In majority of cases, we also use a higher KV cache percentage by setting --kv_cache_free_gpu_mem_fraction 0.95 in the benchmark command. This allows us to obtain better performance than the default setting of 0.90. We fall back to 0.90 if we hit an out of memory issue.

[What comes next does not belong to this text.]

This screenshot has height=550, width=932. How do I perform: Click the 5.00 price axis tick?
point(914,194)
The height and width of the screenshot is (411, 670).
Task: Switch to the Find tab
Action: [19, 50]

The results will be printed to the terminal upon benchmark completion. For example,

===========================================================
= PERFORMANCE OVERVIEW
===========================================================
Request Throughput (req/sec):                     43.2089
Total Output Throughput (tokens/sec):             5530.7382
Per User Output Throughput (tokens/sec/user):     2.0563
Per GPU Output Throughput (tokens/sec/gpu):       5530.7382
Total Token Throughput (tokens/sec):              94022.5497
Total Latency (ms):                               115716.9214
Average request latency (ms):                     75903.4456
Per User Output Speed [1/TPOT] (tokens/sec/user): 5.4656
Average time-to-first-token [TTFT] (ms):          52667.0339
Average time-per-output-token [TPOT] (ms):        182.9639

-- Per-Request Time-per-Output-Token [TPOT] Breakdown (ms)

[TPOT] MINIMUM: 32.8005
[TPOT] MAXIMUM: 208.4667
[TPOT] AVERAGE: 182.9639
[TPOT] P50    : 204.0463
[TPOT] P90    : 206.3863
[TPOT] P95    : 206.5064
[TPOT] P99    : 206.5821

-- Per-Request Time-to-First-Token [TTFT] Breakdown (ms)

[TTFT] MINIMUM: 3914.7621
[TTFT] MAXIMUM: 107501.2487
[TTFT] AVERAGE: 52667.0339
[TTFT] P50    : 52269.7072
[TTFT] P90    : 96583.7187
[TTFT] P95    : 101978.4566
[TTFT] P99    : 106563.4497

-- Request Latency Breakdown (ms) -----------------------

[Latency] P50    : 78509.2102
[Latency] P90    : 110804.0017
[Latency] P95    : 111302.9101
[Latency] P99    : 111618.2158
[Latency] MINIMUM: 24189.0838
[Latency] MAXIMUM: 111668.0964
[Latency] AVERAGE: 75903.4456

[!WARNING] In some cases, the benchmarker may not print anything at all. This behavior usually means that the benchmark has hit an out of memory issue. Try reducing the KV cache percentage using the --kv_cache_free_gpu_mem_fraction option to lower the percentage of used memory.